WORK TO DO:
Update the entries below by changing each "chevron" to "arrow" and leaving everything else as it is.

┌─ RECORDS SHOWN

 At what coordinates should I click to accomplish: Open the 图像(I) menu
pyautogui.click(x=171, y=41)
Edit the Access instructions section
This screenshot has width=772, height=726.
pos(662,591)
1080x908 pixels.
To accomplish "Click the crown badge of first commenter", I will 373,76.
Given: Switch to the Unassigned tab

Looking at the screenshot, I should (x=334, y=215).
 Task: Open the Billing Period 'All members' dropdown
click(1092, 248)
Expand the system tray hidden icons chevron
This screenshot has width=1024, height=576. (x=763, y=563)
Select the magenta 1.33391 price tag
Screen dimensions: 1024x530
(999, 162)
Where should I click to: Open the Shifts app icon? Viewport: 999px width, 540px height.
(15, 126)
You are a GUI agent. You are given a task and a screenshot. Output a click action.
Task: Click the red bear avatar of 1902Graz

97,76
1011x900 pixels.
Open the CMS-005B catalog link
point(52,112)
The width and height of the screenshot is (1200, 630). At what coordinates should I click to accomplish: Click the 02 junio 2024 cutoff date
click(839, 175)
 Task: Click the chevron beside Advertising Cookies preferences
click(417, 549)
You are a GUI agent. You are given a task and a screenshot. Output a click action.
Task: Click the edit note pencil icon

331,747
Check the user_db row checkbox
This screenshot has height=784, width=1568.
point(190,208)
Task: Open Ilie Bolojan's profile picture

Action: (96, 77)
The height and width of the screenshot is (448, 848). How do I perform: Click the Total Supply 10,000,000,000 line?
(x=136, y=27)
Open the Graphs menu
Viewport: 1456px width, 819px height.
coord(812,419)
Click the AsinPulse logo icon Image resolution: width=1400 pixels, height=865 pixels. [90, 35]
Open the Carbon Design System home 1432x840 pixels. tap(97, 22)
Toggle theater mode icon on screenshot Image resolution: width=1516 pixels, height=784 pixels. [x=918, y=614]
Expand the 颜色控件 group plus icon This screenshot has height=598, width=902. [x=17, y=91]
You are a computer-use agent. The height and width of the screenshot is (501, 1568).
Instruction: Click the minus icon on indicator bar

└─

THE ANSWER:
 At what coordinates should I click to accomplish: Open the 图像(I) menu
pyautogui.click(x=171, y=41)
Edit the Access instructions section
This screenshot has width=772, height=726.
pos(662,591)
1080x908 pixels.
To accomplish "Click the crown badge of first commenter", I will 373,76.
Given: Switch to the Unassigned tab

Looking at the screenshot, I should (x=334, y=215).
 Task: Open the Billing Period 'All members' dropdown
click(1092, 248)
Expand the system tray hidden icons arrow
This screenshot has width=1024, height=576. (x=763, y=563)
Select the magenta 1.33391 price tag
Screen dimensions: 1024x530
(999, 162)
Where should I click to: Open the Shifts app icon? Viewport: 999px width, 540px height.
(15, 126)
You are a GUI agent. You are given a task and a screenshot. Output a click action.
Task: Click the red bear avatar of 1902Graz

97,76
1011x900 pixels.
Open the CMS-005B catalog link
point(52,112)
The width and height of the screenshot is (1200, 630). At what coordinates should I click to accomplish: Click the 02 junio 2024 cutoff date
click(839, 175)
 Task: Click the arrow beside Advertising Cookies preferences
click(417, 549)
You are a GUI agent. You are given a task and a screenshot. Output a click action.
Task: Click the edit note pencil icon

331,747
Check the user_db row checkbox
This screenshot has height=784, width=1568.
point(190,208)
Task: Open Ilie Bolojan's profile picture

Action: (96, 77)
The height and width of the screenshot is (448, 848). How do I perform: Click the Total Supply 10,000,000,000 line?
(x=136, y=27)
Open the Graphs menu
Viewport: 1456px width, 819px height.
coord(812,419)
Click the AsinPulse logo icon Image resolution: width=1400 pixels, height=865 pixels. [90, 35]
Open the Carbon Design System home 1432x840 pixels. tap(97, 22)
Toggle theater mode icon on screenshot Image resolution: width=1516 pixels, height=784 pixels. [x=918, y=614]
Expand the 颜色控件 group plus icon This screenshot has height=598, width=902. [x=17, y=91]
You are a computer-use agent. The height and width of the screenshot is (501, 1568).
Instruction: Click the minus icon on indicator bar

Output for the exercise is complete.